Já ouviram falar de outras mídias (internet): 78,2% sim / 13,3% não / Não souberam 8,5%

Maria e a tradição oral X o maravilhoso mundo da “caixa mágica”

O único registro por meio de imagens é o produzido pela moradora Maria, uma jovem excepcional que desenha em seus cadernos o dia-a-dia e os acontecimentos da comunidade. Para a maioria dos moradores, principalmente aqueles que não têm o hábito de sair da comunidade, os desenhos de Maria e seu relato oral dos fatos são o único meio de comunicação social.

Maria cria uma TV de papel. É produtora, programadora, veiculadra e comunicadora.

Aliás, a tradição oral se faz muito forte na localidade. O laço através do qual as tradições e a história da região passam de geração em geração é a oralidade.

Entre os moradores, todos são muito falantes e de forma detalhada o relatam os fatos. Por incrível que possa parecer, os desenhos de Maria possuem riqueza de detalhes. Uma abordagem bidimensional forte, porque tanto são o “congelamento objetivo” de um acontecimento cotidiano por uma visão subjetiva, interpretada de forma singular pela moradora.

No mínimo, a instalação da TV mudou os hábitos fundamentais na rotina da comunidade. Primeiramente, porque assistir aos programas à noite passa a fazer parte da cultura local. E num segundo momento, a mudança de repertório, cosmovisão e referências.

Para a maioria daqueles moradores, o que até 2003 era uma dimensão de mundo, que se limitava aos morros que circundavam o povoado, redimensiona-se a outras paisagens. Passa, principalmente, a despertar desejos: de consumo, de hábitos. Os moradores começaram a enxergar indivíduos de fisionomias diferentes, pessoas que falam diferentemente. Tomam consciência que, além daqueles morros há todo um mundo a ser explorado.

Passou-se a ouvir outras variantes da língua, que não a deles, com forte aférese final (“jornalE”, por exemplo), principalmente nos mais velhos. A apócope do E latino final, pelo isolamento, não ocorrera até então; muitos acham que “os da televisão falam diferente, falam jornaU, no lugar de jornalE”.

Para muitos, também, conhecer o mar foi um acontecimento marcante. Segundo relatos do professor da escola local, os mais velhos, na sua esmagadora maioria analfabetos, nunca imaginaram que no mundo houvesse oceanos. Como nasceram no centro do Brasil, há milhares de quilômetros do mar, imaginavam que o mundo fosse seco.

Informações registradas →

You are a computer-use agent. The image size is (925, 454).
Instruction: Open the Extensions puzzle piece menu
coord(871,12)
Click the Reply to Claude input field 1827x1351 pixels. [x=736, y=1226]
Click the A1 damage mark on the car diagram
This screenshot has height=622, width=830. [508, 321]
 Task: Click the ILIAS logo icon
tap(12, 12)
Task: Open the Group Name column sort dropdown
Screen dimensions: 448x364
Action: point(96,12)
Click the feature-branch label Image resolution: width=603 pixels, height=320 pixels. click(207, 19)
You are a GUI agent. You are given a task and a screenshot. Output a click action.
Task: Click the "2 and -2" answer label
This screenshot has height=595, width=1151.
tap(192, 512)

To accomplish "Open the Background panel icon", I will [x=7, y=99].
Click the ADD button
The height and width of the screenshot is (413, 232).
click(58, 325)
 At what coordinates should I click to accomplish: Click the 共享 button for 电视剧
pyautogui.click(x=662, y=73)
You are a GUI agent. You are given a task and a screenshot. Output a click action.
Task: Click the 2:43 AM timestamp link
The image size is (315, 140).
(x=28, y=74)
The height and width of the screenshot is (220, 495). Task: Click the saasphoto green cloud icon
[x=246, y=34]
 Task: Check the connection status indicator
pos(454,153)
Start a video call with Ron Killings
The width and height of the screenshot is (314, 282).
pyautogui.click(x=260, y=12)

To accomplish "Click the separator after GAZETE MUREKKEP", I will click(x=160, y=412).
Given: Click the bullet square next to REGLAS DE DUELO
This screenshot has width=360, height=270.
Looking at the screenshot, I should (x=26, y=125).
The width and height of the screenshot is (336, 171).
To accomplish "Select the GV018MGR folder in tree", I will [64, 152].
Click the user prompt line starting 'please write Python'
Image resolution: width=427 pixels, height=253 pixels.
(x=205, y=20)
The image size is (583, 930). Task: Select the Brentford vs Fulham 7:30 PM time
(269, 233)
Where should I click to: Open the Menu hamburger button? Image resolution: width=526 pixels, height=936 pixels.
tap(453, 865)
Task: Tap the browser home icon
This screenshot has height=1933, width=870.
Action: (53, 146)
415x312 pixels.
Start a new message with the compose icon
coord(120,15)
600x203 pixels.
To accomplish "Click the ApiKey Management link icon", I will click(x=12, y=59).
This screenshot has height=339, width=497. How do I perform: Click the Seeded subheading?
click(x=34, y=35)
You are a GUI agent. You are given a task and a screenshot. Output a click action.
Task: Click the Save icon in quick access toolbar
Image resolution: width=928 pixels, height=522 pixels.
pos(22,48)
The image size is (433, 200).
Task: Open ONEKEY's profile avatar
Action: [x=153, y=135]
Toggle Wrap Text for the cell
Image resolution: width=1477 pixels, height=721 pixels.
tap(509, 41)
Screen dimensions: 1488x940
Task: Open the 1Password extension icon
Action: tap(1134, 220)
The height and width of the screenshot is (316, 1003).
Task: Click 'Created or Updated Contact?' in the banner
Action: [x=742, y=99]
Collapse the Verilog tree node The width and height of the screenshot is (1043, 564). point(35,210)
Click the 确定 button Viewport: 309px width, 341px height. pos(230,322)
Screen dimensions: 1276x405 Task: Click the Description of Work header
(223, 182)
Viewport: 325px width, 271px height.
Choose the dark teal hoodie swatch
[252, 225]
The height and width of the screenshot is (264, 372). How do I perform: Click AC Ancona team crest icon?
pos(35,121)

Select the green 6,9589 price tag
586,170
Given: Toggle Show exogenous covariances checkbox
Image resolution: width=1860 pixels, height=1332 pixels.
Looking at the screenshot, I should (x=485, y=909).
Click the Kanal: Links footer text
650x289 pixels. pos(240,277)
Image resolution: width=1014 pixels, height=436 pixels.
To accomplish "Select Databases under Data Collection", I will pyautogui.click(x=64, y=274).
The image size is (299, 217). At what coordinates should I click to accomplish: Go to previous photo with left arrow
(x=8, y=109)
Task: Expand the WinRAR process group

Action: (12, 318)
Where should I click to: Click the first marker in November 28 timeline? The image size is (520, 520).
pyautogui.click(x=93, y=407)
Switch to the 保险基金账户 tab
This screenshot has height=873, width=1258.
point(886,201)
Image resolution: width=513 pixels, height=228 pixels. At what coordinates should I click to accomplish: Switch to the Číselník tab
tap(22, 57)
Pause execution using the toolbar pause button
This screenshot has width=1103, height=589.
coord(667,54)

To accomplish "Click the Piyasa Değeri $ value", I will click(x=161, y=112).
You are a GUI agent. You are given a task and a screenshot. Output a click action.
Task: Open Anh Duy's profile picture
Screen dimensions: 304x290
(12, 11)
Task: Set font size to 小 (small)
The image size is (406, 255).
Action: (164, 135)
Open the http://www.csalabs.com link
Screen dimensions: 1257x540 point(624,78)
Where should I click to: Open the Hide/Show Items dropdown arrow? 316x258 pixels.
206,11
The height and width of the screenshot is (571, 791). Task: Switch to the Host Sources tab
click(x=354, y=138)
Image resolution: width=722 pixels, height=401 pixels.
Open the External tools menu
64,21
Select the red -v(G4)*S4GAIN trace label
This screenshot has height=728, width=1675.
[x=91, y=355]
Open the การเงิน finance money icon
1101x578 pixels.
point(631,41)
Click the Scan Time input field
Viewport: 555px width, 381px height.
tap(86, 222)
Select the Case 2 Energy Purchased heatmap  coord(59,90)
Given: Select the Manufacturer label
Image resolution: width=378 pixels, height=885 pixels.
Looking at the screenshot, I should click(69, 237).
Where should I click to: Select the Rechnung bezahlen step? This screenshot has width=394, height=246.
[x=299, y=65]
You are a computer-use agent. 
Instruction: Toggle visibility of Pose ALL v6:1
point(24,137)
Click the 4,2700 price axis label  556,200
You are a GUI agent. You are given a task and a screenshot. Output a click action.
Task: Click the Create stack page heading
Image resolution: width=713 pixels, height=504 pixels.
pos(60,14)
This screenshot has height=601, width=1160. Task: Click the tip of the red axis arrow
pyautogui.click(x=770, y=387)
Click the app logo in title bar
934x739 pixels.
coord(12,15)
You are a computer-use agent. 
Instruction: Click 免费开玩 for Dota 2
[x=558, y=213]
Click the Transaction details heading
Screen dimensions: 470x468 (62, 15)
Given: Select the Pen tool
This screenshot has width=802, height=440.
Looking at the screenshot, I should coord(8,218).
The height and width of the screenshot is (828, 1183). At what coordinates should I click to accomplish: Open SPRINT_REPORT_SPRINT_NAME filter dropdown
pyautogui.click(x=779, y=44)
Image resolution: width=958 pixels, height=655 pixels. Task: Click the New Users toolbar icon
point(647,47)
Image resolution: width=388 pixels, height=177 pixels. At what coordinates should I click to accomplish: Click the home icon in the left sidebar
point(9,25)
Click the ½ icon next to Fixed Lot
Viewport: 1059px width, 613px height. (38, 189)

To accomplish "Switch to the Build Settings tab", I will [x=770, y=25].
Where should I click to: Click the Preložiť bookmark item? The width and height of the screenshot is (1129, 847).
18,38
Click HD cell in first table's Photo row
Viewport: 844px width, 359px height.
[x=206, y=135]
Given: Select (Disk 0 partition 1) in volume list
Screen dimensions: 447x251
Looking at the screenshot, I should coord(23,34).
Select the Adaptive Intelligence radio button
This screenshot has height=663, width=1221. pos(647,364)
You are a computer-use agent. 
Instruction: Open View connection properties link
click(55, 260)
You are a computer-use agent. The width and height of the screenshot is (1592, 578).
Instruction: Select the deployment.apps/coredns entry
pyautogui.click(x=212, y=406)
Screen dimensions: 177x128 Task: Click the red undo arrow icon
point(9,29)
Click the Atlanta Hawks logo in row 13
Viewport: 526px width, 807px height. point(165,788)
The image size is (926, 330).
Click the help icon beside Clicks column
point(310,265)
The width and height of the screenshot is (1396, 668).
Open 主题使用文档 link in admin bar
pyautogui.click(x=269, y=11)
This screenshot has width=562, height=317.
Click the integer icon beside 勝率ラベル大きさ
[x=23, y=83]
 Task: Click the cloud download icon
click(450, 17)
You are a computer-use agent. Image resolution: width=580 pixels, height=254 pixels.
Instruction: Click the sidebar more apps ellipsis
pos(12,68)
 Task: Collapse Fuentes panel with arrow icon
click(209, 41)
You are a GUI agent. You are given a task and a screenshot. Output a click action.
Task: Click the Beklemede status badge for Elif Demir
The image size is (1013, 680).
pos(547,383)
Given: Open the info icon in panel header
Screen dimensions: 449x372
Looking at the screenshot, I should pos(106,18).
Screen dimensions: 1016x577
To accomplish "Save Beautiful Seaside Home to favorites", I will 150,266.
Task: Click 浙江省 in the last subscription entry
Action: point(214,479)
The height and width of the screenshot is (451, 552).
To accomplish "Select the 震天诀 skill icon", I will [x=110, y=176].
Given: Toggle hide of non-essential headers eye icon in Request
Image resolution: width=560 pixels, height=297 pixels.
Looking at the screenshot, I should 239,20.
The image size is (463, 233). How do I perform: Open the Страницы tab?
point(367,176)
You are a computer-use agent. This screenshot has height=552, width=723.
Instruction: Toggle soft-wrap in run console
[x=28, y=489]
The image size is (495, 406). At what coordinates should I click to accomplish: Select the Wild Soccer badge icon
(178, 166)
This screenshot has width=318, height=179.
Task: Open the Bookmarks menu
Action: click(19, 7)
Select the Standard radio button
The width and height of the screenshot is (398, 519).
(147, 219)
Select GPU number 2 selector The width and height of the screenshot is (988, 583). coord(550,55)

O que produzir → Prossiga o texto sobre a chegada da televisão à comunidade a partir da última frase apresentada. Os registros não têm nenhum papel nesta atividade.

Resposta do exercício →
Outra constatação que chocou os moradores e que pudemos detectar em entrevistas foi o choque provocado pela violência mostrada pelos telejornais. Muitos, ainda, se sentiram chocados com as guerras. Outros despertaram atenção às intrigas familiares das telenovelas: as falsidades das personagens, a “falta de família”.

O termo “família”, que muitas vezes atribuímos uma conotação conservadora foi, aliás, uma constante nos depoimentos dos moradores. O que nos sugere uma temática universal e livre de toda e qualquer ideologia.

Para alguns moradores, entretanto, a chegada da TV pouco influenciou suas vidas. Não houve agrados ou curiosidades. Para estes indivíduos, a vida local, sua cultura e as tradições já consolidadas são elementos extremamente importantes. Houve uma moradora que falou não gostar de novelas, porque “as minhas novelas eu mesma faço”. Ao ser perguntada o que eram novelas, disse que são “histórias que a cada dia é contado um pouco. Como as que minha mãe me contava todas as noites”. Isto nos remete a uma raiz profunda e forte da cultura brasileira. O contar e ouvir histórias está profundamente enraizado e, talvez, seja daí a origem do sucesso do gênero em nosso país.

Conclusões

Apesar da baixa escolaridade, a aceitação da mídia é grande. O que contraria mitos que não relacionam baixa escolaridade e potencial de consumo. Para a maioria dos teóricos, como Aronchi de Souza[1], sempre houve o interesse das “classes dominantes” pela “ignorância do povo”. Será a educação formal realmente o único meio de se atingir a plena cidadania? Não haverá no ser humano uma motivação inerente, presente em sua natureza, que o leve a buscar e explorar o mundo a seu redor?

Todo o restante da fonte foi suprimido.